Valentina Limina, Dottoressa di ricerca in Storia (2019, Università di Pisa), è un’archeologa specializzata in Topografia Antica. Ha partecipato a scavi e ricognizioni in Italia e all’estero. Attualmente collabora con il Laboratorio di Topografia Antica dell’Università di Pisa. Fra i suoi interessi di ricerca: Elites, Paesaggi, Produzione e Identità nell’Impero Romano.

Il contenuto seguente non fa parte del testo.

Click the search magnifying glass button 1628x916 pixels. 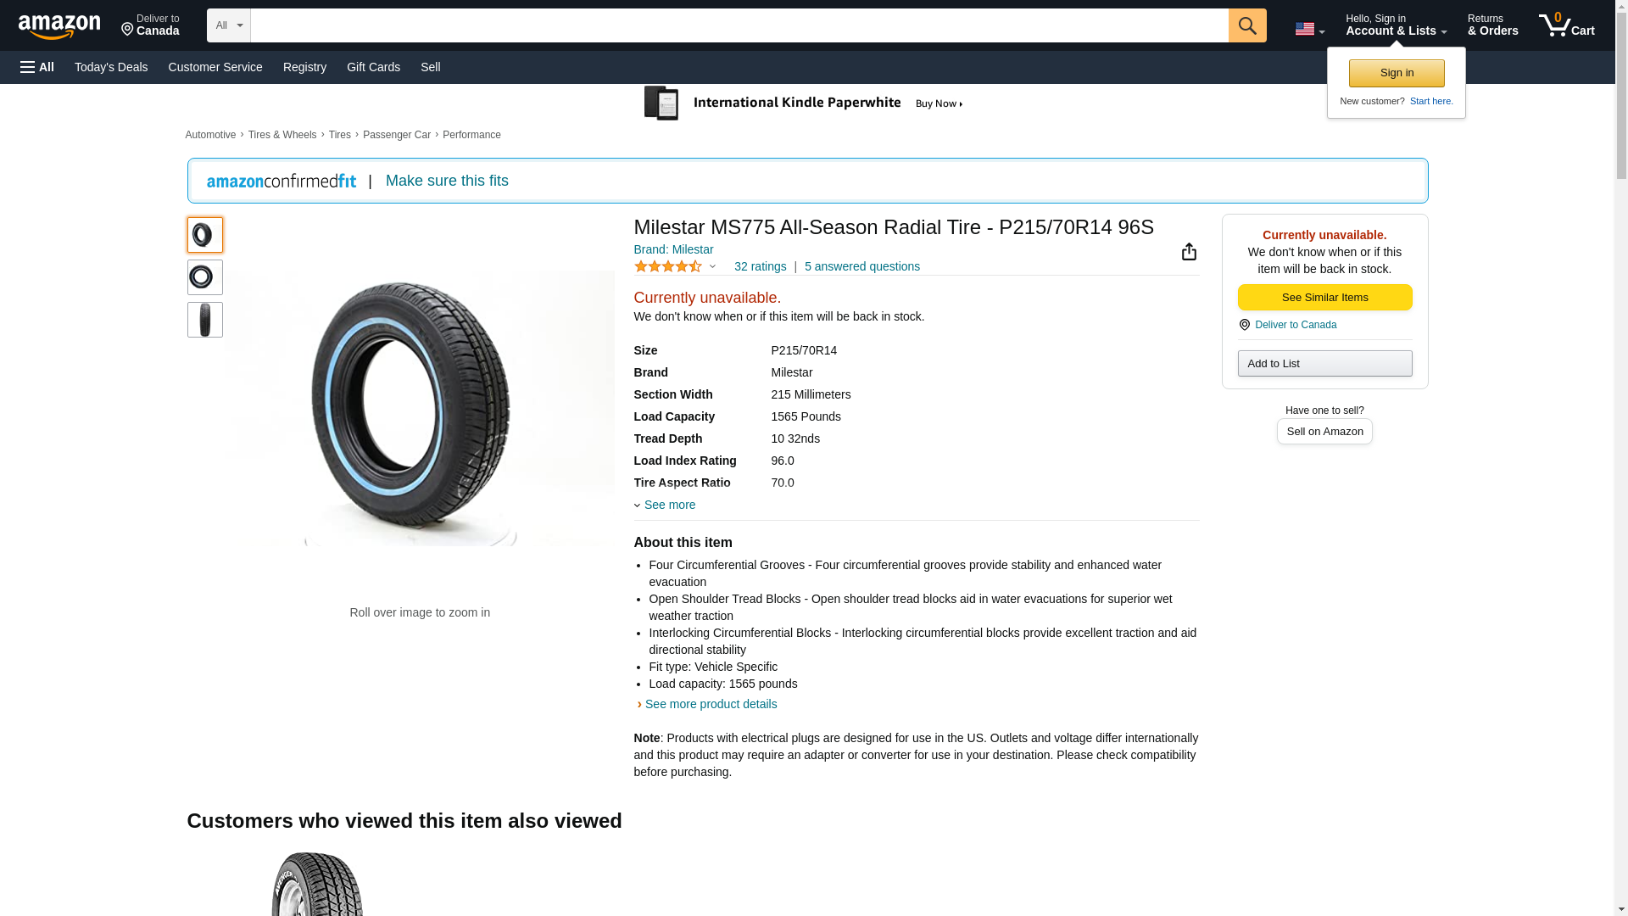pos(1246,25)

Alessandro Furiesi, nato nel 1967, laureato in lettere classiche, è direttore della Pinacoteca civica del comune di Volterra e manager culturale, consigliere dell’Associazione Nazionale Musei Locali ed Istituzionali, membro di ICOM e di varie associazioni nazionali, fa parte dello staff che coordina Volterra Prima Città Toscana della Cultura 2022. È impegnato nella gestione dei musei di Volterra e nella promozione culturale della città etrusca, della quale ha curato la pubblicazione di numerosi saggi e guide. Tra i suoi libri: Volterra. Guida alla città e ai dintorni (NIE 2007), Volterra romana. Storia, genti e civiltà (Pacini Editore 2008), Le mura di Volterra. Ed. illustrata (ETS 2017), Guida alla Pinacoteca di Volterra (ETS 2019) e Pietre Guardiane. Il racconto delle mura di Volterra (Pacini 2021).

 

Secondo appuntamento: Giulia Bertolini: Archeologa– Sabato 4 giugno – ore 18.00.

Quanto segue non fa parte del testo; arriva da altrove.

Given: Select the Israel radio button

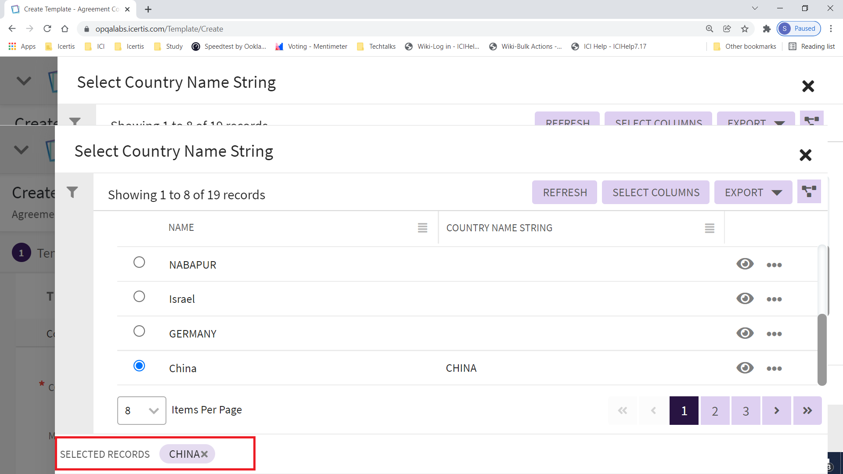Looking at the screenshot, I should 139,296.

Con gli occhi di Rutilio Numaziano

Rutilio scrisse nel V secolo un racconto sul suo viaggio da Roma per tornare a casa, in cui narrava e descriveva la costa. Si fermò nella villa di Albino Cecina, suo amico, che lo ospitò per una notte e lui descrisse questo soggiorno e quanto vedeva nel suo libro.

 

Terzo appuntamento: Alessandro Furiesi – Domenica 19 giugno – ore 18:00.

Con gli occhi di Targioni Tozzetti

Il celebre geologo, che descrisse la Toscana nel Settecento, passò da Cecina e ne fece un racconto molto interessante sulla popolazione, che allora viveva un forte degrado sociale ed economico, evidenziando però le potenzialità industriali.

 

Quarto appuntamento: Alessandro Furiesi e Monica Guarraccino – Domenica 31 luglio – ore 18:00.

Cecina nell’Ottocento

Dopo la costruzione della Villa Ginori, della Magona e la piantumazione della Pineta effettuata in seguito ai grandi progetti Granducali, l’area oggi occupata da Cecina comincia a cambiare, nascono alcune industrie, si costruisce la ferrovia, la popolazione cresce; è un periodo molto interessante da narrare cercando di ritrovare le testimonianze di questo periodo nel territorio. Presentazione del libro di Monica Guarracino: I rami di Napoleone: le stampe napoleoniche della collezione Fondazione Cassa di risparmi di Livorno / a cura di Roberta Martinelli; testi e catalogo di Monica Guarracin

 

Quinto appuntamento: Alessandro Furiesi – Domenica 7 agosto – ore 18:00

Con gli occhi di Carlo Cassola

Lo scrittore, romano di origini, visse a Cecina dove possedeva una casa nel secondo dopoguerra. Tramite lui si può raccontare il periodo della seconda guerra mondiale, le distruzioni, il passaggio del fronte, ma anche la ricostruzione, le speranze, le possibilità di una popolazione che trasformò Cecina in un quella di oggi.